[THE RECORDS Boundary: Start]
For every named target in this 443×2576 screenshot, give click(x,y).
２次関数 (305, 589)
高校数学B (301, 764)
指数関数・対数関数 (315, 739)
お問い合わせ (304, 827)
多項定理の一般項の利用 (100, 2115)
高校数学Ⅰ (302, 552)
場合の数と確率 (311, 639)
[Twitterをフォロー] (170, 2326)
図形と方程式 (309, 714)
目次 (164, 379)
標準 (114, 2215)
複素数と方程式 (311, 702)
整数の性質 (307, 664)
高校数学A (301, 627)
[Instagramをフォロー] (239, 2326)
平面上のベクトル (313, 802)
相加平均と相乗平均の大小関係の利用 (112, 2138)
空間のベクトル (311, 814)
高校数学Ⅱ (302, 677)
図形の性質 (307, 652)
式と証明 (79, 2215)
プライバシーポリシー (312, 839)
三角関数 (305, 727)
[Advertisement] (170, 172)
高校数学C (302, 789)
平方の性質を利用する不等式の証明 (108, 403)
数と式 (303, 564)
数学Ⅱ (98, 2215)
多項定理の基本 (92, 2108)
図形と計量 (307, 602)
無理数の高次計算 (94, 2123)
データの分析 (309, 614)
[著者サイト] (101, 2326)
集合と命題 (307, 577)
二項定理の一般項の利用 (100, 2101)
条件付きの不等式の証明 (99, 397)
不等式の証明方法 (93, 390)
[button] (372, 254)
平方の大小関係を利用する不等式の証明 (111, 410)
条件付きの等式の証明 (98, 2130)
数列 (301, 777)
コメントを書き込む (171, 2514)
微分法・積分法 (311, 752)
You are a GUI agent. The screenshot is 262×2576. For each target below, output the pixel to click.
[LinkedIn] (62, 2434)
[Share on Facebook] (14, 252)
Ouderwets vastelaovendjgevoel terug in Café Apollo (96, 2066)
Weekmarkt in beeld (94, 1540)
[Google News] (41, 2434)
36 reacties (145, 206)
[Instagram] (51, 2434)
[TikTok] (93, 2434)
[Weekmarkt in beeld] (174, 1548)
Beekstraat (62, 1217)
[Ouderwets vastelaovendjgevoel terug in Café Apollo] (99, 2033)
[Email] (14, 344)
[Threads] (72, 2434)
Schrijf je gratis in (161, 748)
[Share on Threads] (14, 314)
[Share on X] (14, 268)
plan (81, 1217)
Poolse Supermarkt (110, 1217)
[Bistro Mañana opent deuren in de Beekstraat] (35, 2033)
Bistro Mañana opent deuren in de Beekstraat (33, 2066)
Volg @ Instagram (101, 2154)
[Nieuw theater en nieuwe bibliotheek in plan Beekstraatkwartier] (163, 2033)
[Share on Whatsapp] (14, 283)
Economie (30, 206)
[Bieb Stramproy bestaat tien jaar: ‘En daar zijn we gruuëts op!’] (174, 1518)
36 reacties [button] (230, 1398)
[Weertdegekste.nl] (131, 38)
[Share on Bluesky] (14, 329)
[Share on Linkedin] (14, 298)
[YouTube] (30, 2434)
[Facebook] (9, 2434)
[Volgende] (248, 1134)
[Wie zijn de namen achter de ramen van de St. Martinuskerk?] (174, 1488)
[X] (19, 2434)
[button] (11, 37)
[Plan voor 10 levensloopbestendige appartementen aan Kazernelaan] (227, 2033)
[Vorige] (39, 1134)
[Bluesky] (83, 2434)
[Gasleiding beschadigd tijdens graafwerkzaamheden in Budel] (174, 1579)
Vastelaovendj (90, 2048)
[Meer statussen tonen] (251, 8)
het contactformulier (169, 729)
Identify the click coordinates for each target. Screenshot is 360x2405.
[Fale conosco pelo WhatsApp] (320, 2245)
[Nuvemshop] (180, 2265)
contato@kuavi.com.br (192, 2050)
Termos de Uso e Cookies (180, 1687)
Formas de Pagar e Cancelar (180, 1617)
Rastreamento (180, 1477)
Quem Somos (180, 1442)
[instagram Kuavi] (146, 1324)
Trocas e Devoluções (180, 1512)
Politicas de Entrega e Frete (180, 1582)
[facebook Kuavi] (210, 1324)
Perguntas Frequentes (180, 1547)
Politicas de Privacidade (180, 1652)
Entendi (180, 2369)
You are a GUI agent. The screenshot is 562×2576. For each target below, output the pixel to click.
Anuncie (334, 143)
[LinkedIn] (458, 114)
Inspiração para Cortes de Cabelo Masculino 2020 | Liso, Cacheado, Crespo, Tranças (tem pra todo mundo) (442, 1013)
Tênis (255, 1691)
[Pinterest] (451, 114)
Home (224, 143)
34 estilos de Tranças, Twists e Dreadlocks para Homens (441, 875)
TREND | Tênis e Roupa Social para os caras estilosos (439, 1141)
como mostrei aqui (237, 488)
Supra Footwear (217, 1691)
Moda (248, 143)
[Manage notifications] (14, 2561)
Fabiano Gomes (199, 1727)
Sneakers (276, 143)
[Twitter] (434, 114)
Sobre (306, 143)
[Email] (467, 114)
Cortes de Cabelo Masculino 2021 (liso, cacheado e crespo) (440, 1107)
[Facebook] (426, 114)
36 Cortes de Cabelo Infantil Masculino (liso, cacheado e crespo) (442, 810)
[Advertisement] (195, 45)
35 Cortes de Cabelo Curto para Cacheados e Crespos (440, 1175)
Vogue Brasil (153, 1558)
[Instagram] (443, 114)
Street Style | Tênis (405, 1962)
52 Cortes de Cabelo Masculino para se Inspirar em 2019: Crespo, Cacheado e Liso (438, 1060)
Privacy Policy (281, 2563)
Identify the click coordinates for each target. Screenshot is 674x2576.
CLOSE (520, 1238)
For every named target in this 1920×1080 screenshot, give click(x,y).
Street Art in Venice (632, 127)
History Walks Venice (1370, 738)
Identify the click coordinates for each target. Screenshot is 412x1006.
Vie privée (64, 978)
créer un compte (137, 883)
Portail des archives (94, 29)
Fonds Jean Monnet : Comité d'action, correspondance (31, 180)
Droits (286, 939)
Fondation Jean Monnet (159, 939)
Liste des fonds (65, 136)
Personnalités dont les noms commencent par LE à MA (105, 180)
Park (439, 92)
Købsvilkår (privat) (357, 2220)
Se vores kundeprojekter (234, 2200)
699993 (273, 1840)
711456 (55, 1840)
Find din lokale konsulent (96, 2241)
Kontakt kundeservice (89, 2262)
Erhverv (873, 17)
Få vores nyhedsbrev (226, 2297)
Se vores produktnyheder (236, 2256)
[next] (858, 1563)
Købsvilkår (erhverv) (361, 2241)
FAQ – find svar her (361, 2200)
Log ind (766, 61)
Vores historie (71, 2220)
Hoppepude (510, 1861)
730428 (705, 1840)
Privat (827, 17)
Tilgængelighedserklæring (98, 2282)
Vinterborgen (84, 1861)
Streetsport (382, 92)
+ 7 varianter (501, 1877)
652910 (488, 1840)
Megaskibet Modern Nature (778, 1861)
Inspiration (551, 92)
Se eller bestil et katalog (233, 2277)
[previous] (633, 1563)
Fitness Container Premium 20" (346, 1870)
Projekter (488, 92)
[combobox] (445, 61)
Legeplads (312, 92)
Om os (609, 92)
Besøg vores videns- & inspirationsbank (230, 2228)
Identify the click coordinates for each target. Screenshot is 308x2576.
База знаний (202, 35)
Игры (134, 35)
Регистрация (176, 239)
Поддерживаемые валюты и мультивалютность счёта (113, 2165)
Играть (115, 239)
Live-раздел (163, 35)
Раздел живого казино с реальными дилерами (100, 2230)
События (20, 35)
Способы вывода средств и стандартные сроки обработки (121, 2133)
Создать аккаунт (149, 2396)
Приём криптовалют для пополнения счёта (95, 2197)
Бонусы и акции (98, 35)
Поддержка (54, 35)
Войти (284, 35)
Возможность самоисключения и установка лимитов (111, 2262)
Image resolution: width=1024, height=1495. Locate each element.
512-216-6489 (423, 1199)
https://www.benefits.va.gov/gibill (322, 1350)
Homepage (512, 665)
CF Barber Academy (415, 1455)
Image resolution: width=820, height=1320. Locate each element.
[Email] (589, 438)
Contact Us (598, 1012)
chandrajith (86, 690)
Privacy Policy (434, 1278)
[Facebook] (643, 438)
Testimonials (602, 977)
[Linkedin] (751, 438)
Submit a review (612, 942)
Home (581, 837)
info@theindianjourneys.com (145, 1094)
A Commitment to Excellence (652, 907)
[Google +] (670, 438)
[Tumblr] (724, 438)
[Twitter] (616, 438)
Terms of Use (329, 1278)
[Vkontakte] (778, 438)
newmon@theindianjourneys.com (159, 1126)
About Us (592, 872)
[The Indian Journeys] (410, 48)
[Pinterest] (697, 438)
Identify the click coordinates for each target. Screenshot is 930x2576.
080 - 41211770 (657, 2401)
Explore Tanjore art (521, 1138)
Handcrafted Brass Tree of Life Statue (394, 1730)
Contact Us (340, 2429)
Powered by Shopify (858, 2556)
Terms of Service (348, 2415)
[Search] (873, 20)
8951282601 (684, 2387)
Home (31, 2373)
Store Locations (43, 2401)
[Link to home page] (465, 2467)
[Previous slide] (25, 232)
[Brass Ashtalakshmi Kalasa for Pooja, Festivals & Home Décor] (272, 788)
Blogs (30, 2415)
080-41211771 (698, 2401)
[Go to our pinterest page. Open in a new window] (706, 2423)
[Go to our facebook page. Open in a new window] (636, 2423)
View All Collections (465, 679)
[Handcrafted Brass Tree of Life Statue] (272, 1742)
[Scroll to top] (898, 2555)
[THE RECORDS Boundary: End]
● DESCRIPTION OF THE TASK
Beginning with the line that holds "newmon@theindianjourneys.com (159, 1126)", copy the entries exactly to their last line, and leave out every earlier line.

● COMPLETED TASK
newmon@theindianjourneys.com (159, 1126)
About Us (592, 872)
[The Indian Journeys] (410, 48)
[Pinterest] (697, 438)
Identify the click coordinates for each target. Screenshot is 930x2576.
080 - 41211770 (657, 2401)
Explore Tanjore art (521, 1138)
Handcrafted Brass Tree of Life Statue (394, 1730)
Contact Us (340, 2429)
Powered by Shopify (858, 2556)
Terms of Service (348, 2415)
[Search] (873, 20)
8951282601 (684, 2387)
Home (31, 2373)
Store Locations (43, 2401)
[Link to home page] (465, 2467)
[Previous slide] (25, 232)
[Brass Ashtalakshmi Kalasa for Pooja, Festivals & Home Décor] (272, 788)
Blogs (30, 2415)
080-41211771 (698, 2401)
[Go to our pinterest page. Open in a new window] (706, 2423)
[Go to our facebook page. Open in a new window] (636, 2423)
View All Collections (465, 679)
[Handcrafted Brass Tree of Life Statue] (272, 1742)
[Scroll to top] (898, 2555)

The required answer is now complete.